According to Huang, the difference in questioning is one big reason why women-led companies get less funding than companies launched by men. BizPhilly chatted with Huang to learn more about her research and what it all means for female entrepreneurs and venture capitalists.

BizPhilly: What moved you to explore why female entrepreneurs raise less funding than their male counterparts?
Huang: I’ve been studying entrepreneurship and this aspect of meritocracy for a while and have had the chance to observe people—women, immigrants, people of color—who have faced glass ceilings and other disadvantages. A lot of them would leave these organizations to start their own companies, thinking they wouldn’t have to deal with disadvantages in the entrepreneurial space. Or so they thought. Once they enter entrepreneurship they still face biases and disadvantages. My research sees to uncover exactly what’s happening and why those biases exist.

BizPhilly: And how’d you land on this specific study that looks at how venture capitalists interact with female and male entrepreneurs?
Huang: This specific paper came out of a discussion with my co-authors around explicit and implicit bias. In entrepreneurship, when investors are choosing whether to invest, they’re thinking, “there’s a lot of risk in this.” There’s always a checklist of things that they’re feeling uncomfortable about, so they try and ask questions to get clarity and do due diligence.
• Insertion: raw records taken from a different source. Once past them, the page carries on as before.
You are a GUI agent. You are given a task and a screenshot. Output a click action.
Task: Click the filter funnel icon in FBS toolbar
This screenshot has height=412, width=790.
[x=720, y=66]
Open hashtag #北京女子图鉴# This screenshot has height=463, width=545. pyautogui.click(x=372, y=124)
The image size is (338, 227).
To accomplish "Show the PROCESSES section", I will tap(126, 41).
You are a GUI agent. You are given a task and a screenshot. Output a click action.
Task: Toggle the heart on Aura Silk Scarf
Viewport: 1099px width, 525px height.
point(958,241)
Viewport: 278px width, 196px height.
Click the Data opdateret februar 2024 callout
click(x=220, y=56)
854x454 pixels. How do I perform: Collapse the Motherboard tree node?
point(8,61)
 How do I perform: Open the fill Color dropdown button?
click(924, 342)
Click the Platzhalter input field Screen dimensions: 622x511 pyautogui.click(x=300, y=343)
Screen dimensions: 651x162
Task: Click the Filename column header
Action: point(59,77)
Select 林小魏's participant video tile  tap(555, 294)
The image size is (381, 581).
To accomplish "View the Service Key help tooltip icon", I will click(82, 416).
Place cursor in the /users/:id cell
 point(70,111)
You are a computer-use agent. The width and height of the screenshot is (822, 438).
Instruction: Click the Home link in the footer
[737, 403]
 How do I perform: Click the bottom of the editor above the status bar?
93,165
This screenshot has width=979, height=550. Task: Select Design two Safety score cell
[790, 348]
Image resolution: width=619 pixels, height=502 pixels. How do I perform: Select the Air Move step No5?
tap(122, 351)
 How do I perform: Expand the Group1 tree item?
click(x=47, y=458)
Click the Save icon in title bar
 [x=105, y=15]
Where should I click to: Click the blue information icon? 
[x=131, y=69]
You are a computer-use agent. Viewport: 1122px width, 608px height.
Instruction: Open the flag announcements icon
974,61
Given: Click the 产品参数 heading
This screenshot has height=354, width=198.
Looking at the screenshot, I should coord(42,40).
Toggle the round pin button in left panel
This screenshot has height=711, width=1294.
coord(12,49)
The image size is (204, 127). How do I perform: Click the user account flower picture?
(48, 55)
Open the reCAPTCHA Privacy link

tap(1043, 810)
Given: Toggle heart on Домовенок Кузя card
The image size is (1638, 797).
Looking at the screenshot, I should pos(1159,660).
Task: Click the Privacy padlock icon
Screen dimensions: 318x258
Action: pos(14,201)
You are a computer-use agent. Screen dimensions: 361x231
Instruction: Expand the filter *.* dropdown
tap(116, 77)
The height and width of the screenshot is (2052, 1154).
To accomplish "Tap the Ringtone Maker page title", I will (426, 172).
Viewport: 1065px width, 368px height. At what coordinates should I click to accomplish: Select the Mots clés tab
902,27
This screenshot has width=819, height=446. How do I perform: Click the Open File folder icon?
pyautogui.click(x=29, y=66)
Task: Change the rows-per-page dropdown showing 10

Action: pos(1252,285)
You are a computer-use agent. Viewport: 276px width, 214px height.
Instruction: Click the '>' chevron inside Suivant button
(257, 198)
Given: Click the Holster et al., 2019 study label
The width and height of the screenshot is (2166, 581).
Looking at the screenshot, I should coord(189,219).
That was the initial conversation we had, then we thought that it seems the women entrepreneurs are getting asked different type of questions. And if they’re getting asked different types of questions, might it be that when they actually respond to these questions they don’t have the opportunity to check off those boxes to help investors feel good about making an investment? That’s how we started embarking on this research and trying to figure out if there’s actually a difference in the questions men and women get asked, and whether it matters.

BizPhilly: What was your overall finding?
Huang: The finding is that men and women are getting asked different types of questions. Men…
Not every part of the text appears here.